- Data Analyst Nanodegree
- Project 5 - Identify Fraud from Enron Email
- Ricardo Yoshitomi

## Introduction

The Enron Corporation was an American energy, commodities, and services company founded in 1985 by Kenneth Lay. In around the year 2000, Enron was one of the top largest companies in United States. But at the end of 2001, it was bankrupt due to a systematic account fraud, known as Enron Scandal. It was the biggest bankruptcy in U.S. history. In total 20,000 employees lost their jobs and it also affected lots of investors and other companies. <br />
In this project, machine learning algorithms will be used to identify Enron employees who may have commited fraud based on Enron financial and email dataset. The Enron dataset was made public and it contains confidential information about tens of thousands of emails and detailed financial data for top executives. All the codes I used in this project I found in [scikit-learn](http://scikit-learn.org/), [numpy](http://www.numpy.org/) and [stackoverflow](https://stackoverflow.com/) pages. 

## Questions

1) Summarize for us the goal of this project and how machine learning is useful in trying to accomplish it. As part of your answer, give some background on the dataset and how it can be used to answer the project question. Were there any outliers in the data when you got it, and how did you handle those? [relevant rubric items: “data exploration”, “outlier investigation”]

### Objective
The goal of this project is to build a person of interest identifier through machine learning techniques based on financial and email datasets made public as a result of the Enron fraud case. The dataset contains 146 data points (i.e. people), with 21 features for each person. The features are splited into 14 financial features, 6 email features and 1 POI label. Financial features include benefits, payments, bonus, incentives, etc., all in American Dollars (USD). Email features are usually the quantities of exchanged emails. POI label is a Boolean feature that indicates if the investigated employee is a person of interest or not. There are 18 POIs (persons of interest) in the dataset. The POI identifier will work as a predictive model based on the features (financial and emails) of each person, the identifier will take as target the POI list.

### Missingness
In total the dataset contains 3066 values (number of features times the number of observations), but among these values, 1358 are empty values. The missing values represent 44% (1358/3066) of the total which is a very high rate. When analyzing the presence of null values for each observation, we observe lots of cases of persons without some values, in some of them only 2 out of 21 features are filled. The dictionary bellow shows the number of missing values for each feature, the features that have the greatest amount of missing values are <strong>director_fees</strong>, <strong>restricted_stock_deferred</strong> and <strong>deferral_payments</strong>. In order to deal with these gaps, it is not recommended to remove the feature or observation because of the small size of the dataset, in this case the best strategy to use is data imputation.

<pre>
{'salary': 51, 'to_messages': 60, 'deferral_payments': 107, 'total_payments': 21, 'long_term_incentive': 80, 'loan_advances': 142, 'bonus': 64, 'restricted_stock': 36, 'restricted_stock_deferred': 128, 'total_stock_value': 20, 'shared_receipt_with_poi': 60, 'from_poi_to_this_person': 60, 'exercised_stock_options': 44, 'from_messages': 60, 'other': 53, 'from_this_person_to_poi': 60, 'deferred_income': 97, 'expenses': 51, 'email_address': 35, 'director_fees': 129}
</pre>

### Allocation Across Classes
The allocation across classes for this dataset is <strong>unbalanced</strong>, it means that the classes are not represented equally. The dataset contains more examples of non-POI class than POI class, this is characteristic of datasets to identify Fraud cases. The ratio of the POI class to non-POI class instances is 18:146 or 1:12. For this case, I tried different types of algorithms. I tested the Naive Bayes Classifier and classification algorithms that have class weight as parameter such as the Decision Tree, Random Forest and Support Vector Classifiers.
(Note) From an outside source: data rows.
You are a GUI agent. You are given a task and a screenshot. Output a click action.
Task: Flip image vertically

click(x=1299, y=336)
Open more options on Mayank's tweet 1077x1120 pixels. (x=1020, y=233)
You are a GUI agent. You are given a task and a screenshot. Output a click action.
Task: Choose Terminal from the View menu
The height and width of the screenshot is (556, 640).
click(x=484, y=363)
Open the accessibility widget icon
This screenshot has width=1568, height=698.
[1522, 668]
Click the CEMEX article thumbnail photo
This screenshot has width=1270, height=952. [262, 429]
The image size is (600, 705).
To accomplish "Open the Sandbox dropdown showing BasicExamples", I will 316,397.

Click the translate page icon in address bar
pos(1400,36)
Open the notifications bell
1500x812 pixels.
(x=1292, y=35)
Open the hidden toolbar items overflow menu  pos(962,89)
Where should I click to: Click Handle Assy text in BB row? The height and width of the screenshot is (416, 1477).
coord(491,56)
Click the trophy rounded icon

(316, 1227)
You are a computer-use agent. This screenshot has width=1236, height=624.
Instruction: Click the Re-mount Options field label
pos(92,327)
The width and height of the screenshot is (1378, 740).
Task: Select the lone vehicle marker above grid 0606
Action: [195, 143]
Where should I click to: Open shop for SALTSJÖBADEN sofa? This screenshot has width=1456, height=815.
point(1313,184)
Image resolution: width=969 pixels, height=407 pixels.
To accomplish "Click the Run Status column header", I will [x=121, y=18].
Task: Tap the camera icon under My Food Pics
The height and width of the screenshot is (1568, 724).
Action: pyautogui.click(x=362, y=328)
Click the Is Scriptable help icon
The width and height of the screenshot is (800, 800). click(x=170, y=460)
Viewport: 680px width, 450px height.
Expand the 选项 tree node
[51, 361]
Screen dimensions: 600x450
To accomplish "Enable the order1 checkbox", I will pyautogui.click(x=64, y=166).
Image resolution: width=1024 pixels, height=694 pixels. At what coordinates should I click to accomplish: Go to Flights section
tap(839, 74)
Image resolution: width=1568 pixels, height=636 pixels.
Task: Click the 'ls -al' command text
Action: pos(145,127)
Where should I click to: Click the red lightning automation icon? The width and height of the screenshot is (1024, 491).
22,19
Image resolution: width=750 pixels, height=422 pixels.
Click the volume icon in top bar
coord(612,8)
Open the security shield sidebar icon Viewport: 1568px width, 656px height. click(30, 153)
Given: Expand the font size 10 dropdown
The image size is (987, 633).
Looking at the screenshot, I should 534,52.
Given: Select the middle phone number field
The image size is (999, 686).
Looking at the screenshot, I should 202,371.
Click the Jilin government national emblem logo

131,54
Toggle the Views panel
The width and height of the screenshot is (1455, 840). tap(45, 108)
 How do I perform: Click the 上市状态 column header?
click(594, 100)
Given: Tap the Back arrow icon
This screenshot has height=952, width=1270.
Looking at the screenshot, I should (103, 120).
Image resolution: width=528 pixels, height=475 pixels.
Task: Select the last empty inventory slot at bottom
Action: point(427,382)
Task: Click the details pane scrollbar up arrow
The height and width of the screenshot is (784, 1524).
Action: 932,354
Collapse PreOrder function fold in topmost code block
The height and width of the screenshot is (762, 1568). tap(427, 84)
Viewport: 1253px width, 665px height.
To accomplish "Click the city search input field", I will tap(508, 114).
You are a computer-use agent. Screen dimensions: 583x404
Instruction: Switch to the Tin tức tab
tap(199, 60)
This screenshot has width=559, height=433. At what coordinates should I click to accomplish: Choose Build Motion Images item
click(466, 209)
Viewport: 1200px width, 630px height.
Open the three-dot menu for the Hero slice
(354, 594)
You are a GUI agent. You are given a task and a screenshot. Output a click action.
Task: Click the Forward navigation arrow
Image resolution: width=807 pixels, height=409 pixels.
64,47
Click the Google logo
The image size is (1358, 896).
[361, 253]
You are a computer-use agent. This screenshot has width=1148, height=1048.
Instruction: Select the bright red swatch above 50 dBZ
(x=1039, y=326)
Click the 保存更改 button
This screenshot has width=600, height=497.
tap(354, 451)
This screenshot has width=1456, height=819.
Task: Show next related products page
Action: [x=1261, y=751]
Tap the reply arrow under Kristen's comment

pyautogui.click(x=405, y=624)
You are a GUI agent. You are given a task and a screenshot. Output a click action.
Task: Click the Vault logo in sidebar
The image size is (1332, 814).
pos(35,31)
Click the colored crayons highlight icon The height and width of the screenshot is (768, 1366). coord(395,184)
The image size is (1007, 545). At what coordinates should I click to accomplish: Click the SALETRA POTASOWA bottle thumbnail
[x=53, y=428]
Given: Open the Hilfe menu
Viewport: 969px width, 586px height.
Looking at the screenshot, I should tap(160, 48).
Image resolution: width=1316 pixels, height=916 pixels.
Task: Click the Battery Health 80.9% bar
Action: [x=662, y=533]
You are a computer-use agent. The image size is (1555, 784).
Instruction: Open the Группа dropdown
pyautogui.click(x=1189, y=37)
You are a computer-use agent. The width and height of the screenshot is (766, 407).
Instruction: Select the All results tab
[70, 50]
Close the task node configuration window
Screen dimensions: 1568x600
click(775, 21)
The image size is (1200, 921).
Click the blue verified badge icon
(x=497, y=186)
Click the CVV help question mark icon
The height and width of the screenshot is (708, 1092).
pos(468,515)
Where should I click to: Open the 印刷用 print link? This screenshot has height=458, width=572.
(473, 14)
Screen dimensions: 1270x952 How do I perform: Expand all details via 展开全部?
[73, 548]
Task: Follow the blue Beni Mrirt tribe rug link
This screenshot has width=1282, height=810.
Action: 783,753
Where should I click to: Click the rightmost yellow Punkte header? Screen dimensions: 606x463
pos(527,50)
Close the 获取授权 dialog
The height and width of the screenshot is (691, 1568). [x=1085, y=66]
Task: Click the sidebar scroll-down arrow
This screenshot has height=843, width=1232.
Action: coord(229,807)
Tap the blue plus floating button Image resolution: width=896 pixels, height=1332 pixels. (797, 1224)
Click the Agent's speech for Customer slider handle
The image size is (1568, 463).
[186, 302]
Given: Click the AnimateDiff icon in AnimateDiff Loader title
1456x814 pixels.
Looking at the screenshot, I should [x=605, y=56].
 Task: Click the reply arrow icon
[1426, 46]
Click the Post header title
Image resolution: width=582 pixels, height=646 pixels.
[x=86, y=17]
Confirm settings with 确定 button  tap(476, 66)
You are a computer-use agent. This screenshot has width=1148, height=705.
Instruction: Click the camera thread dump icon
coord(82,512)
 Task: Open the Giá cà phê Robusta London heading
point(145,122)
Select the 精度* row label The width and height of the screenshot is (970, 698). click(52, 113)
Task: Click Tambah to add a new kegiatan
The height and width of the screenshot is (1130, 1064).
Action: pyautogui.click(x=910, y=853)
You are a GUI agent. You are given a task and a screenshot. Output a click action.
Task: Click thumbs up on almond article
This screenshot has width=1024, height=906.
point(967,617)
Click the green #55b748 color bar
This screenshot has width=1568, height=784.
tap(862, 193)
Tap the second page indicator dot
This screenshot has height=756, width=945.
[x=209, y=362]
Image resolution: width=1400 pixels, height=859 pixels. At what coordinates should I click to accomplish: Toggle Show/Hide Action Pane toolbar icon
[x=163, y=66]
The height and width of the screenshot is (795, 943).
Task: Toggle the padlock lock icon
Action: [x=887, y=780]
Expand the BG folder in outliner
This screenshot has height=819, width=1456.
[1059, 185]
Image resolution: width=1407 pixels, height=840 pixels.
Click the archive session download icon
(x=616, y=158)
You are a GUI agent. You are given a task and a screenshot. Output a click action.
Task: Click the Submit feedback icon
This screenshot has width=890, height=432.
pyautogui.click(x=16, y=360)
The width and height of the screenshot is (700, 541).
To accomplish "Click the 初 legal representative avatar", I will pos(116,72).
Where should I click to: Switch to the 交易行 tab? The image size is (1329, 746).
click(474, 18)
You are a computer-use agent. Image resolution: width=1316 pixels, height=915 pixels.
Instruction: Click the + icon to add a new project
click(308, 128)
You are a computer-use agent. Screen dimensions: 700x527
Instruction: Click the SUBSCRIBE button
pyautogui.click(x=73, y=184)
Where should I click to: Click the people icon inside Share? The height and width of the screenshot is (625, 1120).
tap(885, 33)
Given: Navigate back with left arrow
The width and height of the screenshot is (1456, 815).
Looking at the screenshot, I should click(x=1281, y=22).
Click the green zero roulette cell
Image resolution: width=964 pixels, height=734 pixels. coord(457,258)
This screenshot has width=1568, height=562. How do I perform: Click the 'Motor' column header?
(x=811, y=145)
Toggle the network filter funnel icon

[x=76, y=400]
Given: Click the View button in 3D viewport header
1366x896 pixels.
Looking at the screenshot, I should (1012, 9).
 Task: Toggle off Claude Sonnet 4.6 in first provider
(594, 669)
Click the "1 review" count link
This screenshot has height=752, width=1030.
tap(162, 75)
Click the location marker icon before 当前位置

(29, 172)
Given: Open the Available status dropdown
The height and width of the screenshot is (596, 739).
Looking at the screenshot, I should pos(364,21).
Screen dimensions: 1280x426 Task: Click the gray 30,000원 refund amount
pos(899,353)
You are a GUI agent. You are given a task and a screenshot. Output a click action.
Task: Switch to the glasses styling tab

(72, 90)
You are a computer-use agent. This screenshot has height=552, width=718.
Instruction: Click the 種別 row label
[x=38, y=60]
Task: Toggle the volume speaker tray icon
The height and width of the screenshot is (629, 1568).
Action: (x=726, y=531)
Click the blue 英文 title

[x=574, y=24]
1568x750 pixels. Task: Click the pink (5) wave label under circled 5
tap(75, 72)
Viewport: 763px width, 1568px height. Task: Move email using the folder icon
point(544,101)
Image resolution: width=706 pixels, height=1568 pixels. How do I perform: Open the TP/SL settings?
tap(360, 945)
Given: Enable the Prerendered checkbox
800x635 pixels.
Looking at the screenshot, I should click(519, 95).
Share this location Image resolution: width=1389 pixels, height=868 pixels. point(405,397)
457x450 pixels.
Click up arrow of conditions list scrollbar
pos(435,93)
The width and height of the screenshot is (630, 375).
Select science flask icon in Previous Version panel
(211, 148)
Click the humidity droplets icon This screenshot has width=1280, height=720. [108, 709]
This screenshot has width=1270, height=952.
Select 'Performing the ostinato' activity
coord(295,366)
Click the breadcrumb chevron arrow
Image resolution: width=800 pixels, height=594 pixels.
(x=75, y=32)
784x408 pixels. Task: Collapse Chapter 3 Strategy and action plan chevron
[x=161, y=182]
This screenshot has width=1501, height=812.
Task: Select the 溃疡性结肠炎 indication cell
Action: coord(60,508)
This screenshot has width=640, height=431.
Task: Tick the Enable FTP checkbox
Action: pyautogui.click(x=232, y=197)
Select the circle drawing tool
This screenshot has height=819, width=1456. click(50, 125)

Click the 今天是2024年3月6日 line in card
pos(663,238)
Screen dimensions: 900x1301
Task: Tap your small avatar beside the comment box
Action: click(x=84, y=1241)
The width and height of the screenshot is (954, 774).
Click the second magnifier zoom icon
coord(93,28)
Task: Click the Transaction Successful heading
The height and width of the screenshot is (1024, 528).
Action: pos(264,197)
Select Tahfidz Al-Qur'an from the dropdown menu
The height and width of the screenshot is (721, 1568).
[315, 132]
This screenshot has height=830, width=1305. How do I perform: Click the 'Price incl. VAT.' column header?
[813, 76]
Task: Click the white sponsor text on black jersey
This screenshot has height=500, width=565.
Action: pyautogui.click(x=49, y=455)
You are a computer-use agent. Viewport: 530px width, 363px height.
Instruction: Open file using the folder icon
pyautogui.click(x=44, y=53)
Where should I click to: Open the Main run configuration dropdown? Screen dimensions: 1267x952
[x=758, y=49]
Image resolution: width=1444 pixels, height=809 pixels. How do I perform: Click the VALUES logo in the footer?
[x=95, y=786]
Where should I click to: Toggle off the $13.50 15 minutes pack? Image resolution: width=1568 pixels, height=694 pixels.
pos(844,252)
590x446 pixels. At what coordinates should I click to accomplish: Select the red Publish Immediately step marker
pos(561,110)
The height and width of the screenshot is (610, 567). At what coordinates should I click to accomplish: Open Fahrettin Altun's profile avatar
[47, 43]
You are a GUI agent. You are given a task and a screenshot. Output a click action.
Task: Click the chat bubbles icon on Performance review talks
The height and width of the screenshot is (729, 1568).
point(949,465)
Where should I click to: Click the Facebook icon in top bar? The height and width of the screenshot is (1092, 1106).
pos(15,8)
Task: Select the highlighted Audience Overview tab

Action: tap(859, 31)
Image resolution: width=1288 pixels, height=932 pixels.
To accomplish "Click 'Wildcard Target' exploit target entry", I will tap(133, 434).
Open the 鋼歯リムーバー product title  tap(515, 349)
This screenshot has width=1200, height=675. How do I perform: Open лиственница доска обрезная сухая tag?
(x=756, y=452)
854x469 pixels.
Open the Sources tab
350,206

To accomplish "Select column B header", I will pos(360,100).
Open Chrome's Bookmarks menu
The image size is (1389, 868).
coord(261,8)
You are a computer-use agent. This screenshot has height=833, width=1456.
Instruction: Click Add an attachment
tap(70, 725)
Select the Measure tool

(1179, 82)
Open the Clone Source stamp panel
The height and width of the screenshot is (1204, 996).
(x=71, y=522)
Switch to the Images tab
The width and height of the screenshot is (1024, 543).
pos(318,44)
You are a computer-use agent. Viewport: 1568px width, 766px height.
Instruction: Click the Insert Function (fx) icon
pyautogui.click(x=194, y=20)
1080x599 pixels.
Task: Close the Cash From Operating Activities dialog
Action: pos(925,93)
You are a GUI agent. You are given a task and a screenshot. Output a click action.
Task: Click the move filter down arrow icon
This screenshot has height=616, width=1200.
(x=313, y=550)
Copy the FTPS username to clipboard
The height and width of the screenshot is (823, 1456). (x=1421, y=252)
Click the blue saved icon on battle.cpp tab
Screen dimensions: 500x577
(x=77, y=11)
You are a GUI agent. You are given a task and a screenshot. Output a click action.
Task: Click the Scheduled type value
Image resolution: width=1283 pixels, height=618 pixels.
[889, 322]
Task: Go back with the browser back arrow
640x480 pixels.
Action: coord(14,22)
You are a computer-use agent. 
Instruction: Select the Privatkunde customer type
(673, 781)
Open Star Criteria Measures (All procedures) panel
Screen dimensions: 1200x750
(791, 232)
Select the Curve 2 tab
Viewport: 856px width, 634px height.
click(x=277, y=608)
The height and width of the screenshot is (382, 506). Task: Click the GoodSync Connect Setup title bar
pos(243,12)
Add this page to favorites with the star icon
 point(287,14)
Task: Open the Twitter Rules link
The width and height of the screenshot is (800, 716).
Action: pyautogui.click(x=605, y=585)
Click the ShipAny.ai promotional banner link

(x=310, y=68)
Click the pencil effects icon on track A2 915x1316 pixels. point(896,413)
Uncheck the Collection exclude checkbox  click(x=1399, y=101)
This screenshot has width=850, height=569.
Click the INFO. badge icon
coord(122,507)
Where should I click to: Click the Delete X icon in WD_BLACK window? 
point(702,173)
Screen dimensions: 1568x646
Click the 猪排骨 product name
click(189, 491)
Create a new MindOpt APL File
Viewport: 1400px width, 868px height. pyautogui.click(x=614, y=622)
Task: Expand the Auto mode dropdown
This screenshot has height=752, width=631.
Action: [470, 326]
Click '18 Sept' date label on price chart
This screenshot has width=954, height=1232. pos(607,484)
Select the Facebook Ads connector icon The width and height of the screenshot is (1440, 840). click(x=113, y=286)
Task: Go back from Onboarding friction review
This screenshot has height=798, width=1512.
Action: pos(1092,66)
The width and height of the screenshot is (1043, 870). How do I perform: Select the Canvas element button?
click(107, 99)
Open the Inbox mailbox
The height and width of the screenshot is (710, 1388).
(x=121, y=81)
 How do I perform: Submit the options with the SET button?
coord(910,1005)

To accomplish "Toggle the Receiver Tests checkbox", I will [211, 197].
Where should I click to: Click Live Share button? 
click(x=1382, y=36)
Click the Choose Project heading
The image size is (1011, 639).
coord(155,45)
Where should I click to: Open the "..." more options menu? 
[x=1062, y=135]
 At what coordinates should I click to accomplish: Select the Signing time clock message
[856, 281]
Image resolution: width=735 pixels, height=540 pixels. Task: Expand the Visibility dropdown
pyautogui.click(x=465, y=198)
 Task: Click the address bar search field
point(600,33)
The validation process that I used was StratifiedShuffleSplit. Later we will discuss the reason for these choices.

### Outliers
Yes, there was an outlier called <strong>TOTAL</strong> which is the sum of the values of all people for each feature. This outlier was imported during the transference from the spreadsheet to the program. It was necessary to remove this outlier from the dataset because it is considered a mistake when the data was imported and it can affect the final result. <br />
There was also an outlier called <strong>LOCKHART EUGENE E</strong>, this outlier was removed because it doesn't have values for any feature. An observation without values is not useful for the classifier. <br />
There was another outlier called <strong>THE TRAVEL AGENCY IN THE PARK</strong>, which is an agency co-owned by the sister of Enron's former Chairman. Since it is not a person to be identified, it was removed from the dataset.

2) What features did you end up using in your POI identifier, and what selection process did you use to pick them? Did you have to do any scaling? Why or why not? As part of the assignment, you should attempt to engineer your own feature that does not come readymade in the dataset explain what feature you tried to make, and the rationale behind it. (You do not necessarily have to use it in the final analysis, only engineer and test it.) In your feature selection step, if you used an algorithm like a decision tree, please also give the feature importances of the features that you use, and if you used an automated feature selection function like SelectKBest, please report the feature scores and reasons for your choice of parameter values. [relevant rubric items: “create new features”, “properly scale features”, “intelligently select feature”]

### Select Best Features

The features that I used were "poi", "salary", "deferred_income", "total_stock_value", "expenses" and "exercised_stock_options". I selected these features using the <strong>SelectKBest</strong> function which is a classification algorithm that takes as input two arrays (features and target feature) and returns the scores of each feature according to the k highest scores. The following table shows the score for each feature and the features with the highest scores are highlighted. 

Features | Score
------------ | -------------
**salary** | **3.3796**
deferral_payments | 0.8018
total_payments | 0.0158
loan_advances | 0.1704
bonus | 0.6052
restricted_stock_deferred | 0.0904
**deferred_income** | **3.275**
**total_stock_value** | **11.3589**
**expenses** | **3.9754**
**exercised_stock_options** | **11.9885**
other | 0.0679
long_term_incentive | 0.9383
restricted_stock | 0.8884
director_fees | 1.8093
to_messages | 0.2286
from_poi_to_this_person | 0.2478
from_messages | 0.7503
from_this_person_to_poi | 0.4012
shared_receipt_with_poi | 0.1931

The SelectKBest selector was chosen through a combined function. The <strong>Pipeline</strong> is used to classify preprocessing algorithms, such as a selector or a feature extractor, in a single function. The <strong>GridSearchCV</strong> is used to optimize the parameters of a classifier. It is possible to combine the Pipeline with a GridSearchCV, it allows us to grid search over parameters of all estimators in the pipeline at once. For the SelectKBest, I tested different values for the parameter "k" which is the number of top features to select. And for the RandomForestClassifier, I tested some values for the parameters "n_estimators" (number of trees in the forest) and "min_samples_split" (the minimum number of samples required to split an internal node). The table bellow is a summary of all classifiers and its respective parameters to be evaluated.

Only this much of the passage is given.